- Given request:
Rewrite every line of the records below, replacing each occurrence of "screenshot" with "screen capture" and leaving all other text unchanged.

------ Data shown

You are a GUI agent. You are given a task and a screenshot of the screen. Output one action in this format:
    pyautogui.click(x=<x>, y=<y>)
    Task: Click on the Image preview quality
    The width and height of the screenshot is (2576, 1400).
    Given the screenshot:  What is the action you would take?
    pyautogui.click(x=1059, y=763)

------------

- Output below:
You are a GUI agent. You are given a task and a screen capture of the screen. Output one action in this format:
    pyautogui.click(x=<x>, y=<y>)
    Task: Click on the Image preview quality
    The width and height of the screen capture is (2576, 1400).
    Given the screen capture:  What is the action you would take?
    pyautogui.click(x=1059, y=763)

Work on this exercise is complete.